1) Gordon Brown spent all the money and now there’s none left. Just ask Liam Byrne

This line of argument conjures up a couple of misleading images. The first is that somehow there was a bank vault somewhere full of money which Gordon Brown kept dipping his fingers into and spent without putting any aside for a rainy day. He didn’t “fix the roof while the sun was shining” as right wing buffoons are fond of saying.

This is quite easy to counter. The next time someone says we’ve run out of money, just ask them how that is possible when the government can print money? They’ll probably look at you like you’re mad, and then say something about hyperinflation, but they will have to concede that we can’t actually run out of money.

This moves the conversation onto inflation. Won’t printing money cause inflation? Printing money cannot and does not cause inflation. If the government printed £100bn and just left it in an account at the BoE, how could that be inflationary? It’s the spending of money that can generate inflation, but government money creation is no more inflationary that private money creation by the banks. The inflation comes from too much money chasing too few goods i.e. the constraints are real – the ability to produce goods and services – not financial. Money can and should be created up to the point where the economy is at full employment. If the private sector does not create sufficient money to get us there, the government should make up the shortfall.

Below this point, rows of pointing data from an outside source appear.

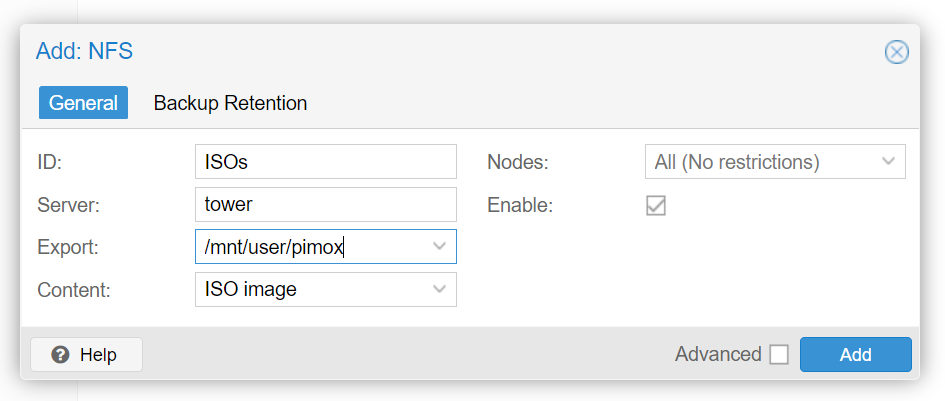Focus the ID field containing ISOs
The width and height of the screenshot is (945, 401).
[x=325, y=162]
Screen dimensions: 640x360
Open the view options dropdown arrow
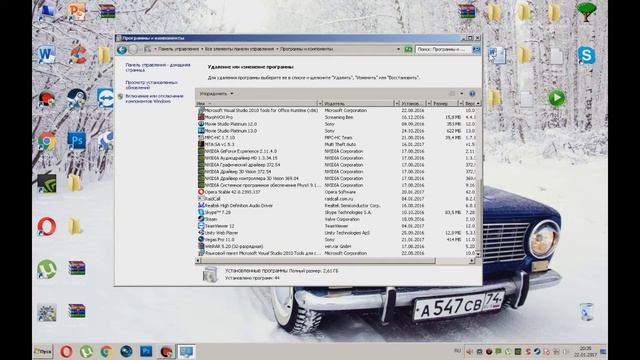(x=462, y=93)
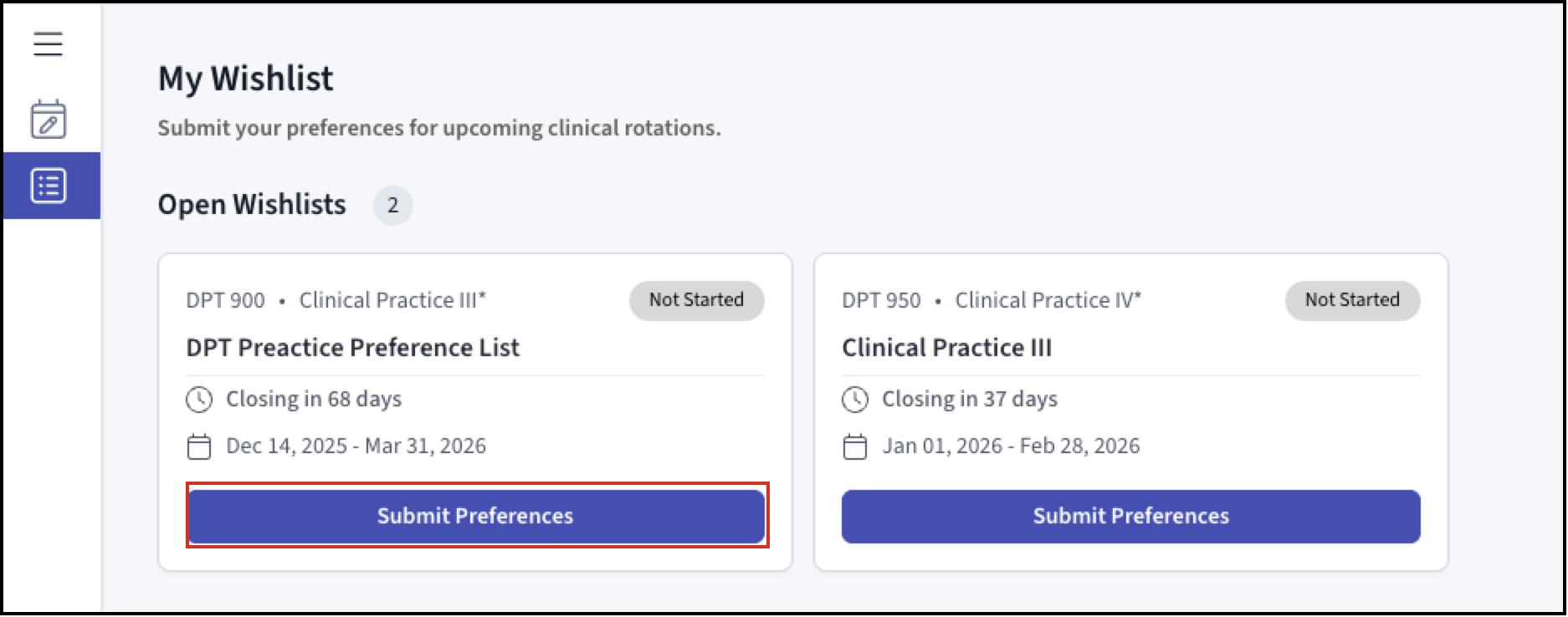Open the DPT Preactice Preference List title
The height and width of the screenshot is (617, 1568).
click(352, 347)
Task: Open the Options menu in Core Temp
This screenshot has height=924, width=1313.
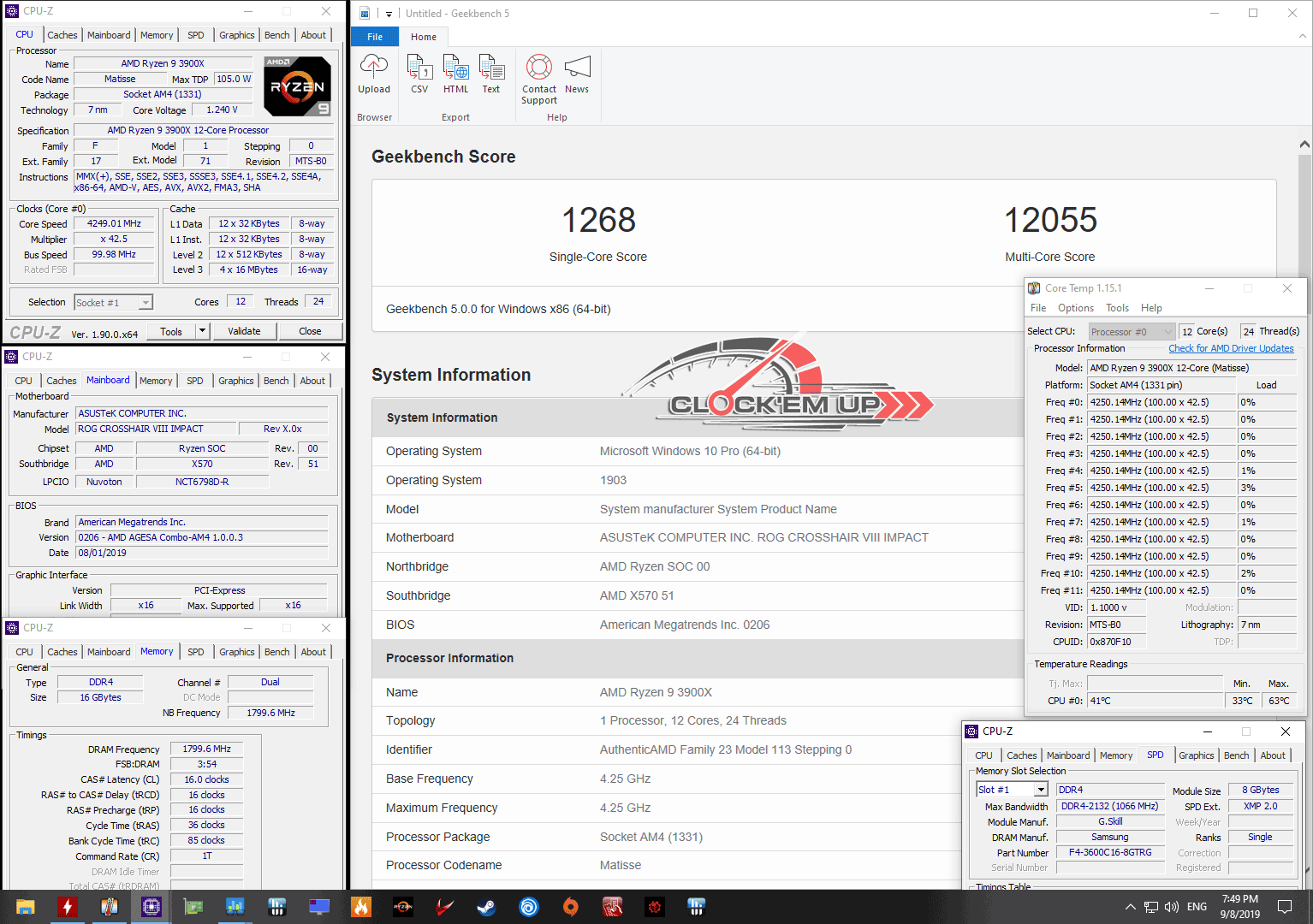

The other part of point 1 above I object to is the oft repeated line about Liam Byrne’s famous “no money left” note. If anyone drops this into the conversation, it’s your turn to look at them like their crazy and say i) the note was a joke; and ii) Liam Byrne is a joke.

2) Cutting x will save £y

This is a very common argument we hear, often in relation to welfare cuts e.g. uprating benefits by 1% will save £3bn and this will reduce the deficit by £3bn. That is the gross saving only though. The government may pay out £3bn less to benefit claimants, but this in turn means they have £3bn less income and £3bn less to spend on goods and services in the private economy. Those business then have less sales which means they pay less tax. Because of lower sales, they may need to let staff go. Those staff in turn then may claim benefits, so it’s easy to see that cutting payments to benefit claimants may actually end up increasing the deficit rather than decreasing it.

This is why you hear a lot of right-wingers say that there have been no cuts. They see the deficit rising and think its because the government is not cutting enough, when in fact it’s the cuts themselves that are increasing the deficit, and outcome predicted by many Keynesians.

3) What would you cut?

This is a common response by those in favour of austerity to those arguing against the cuts. There are a couple of unspoken assumptions behind this statement: i) deficit reduction must be a specifically targeted policy and is an end in itself; ii) the only way to achieve this goal is to cut spending and/or increase taxes.

The first assumption is false because it misunderstands what a deficit is and what it tells you. I explained this a bit in part 1. What the government should actually target is unemployment, poverty, living standards etc i.e. things that actually impact upon people’s lives.

The second assumption is also wrong. In fact the opposite is true. I would argue that cutting spending and raising taxes will increase. not decrease the deficit, and any attempt to cut the deficit through austerity will ultimately fail.

With these two things in mind, the question “so what would you cut” should be rejected out of hand. The question we should be asking is how best to reach full employment, how to reduce poverty, increase living standards. Only when we start asking these questions will we start to find solutions which actually bring about economic recovery and reduce the deficit to boot.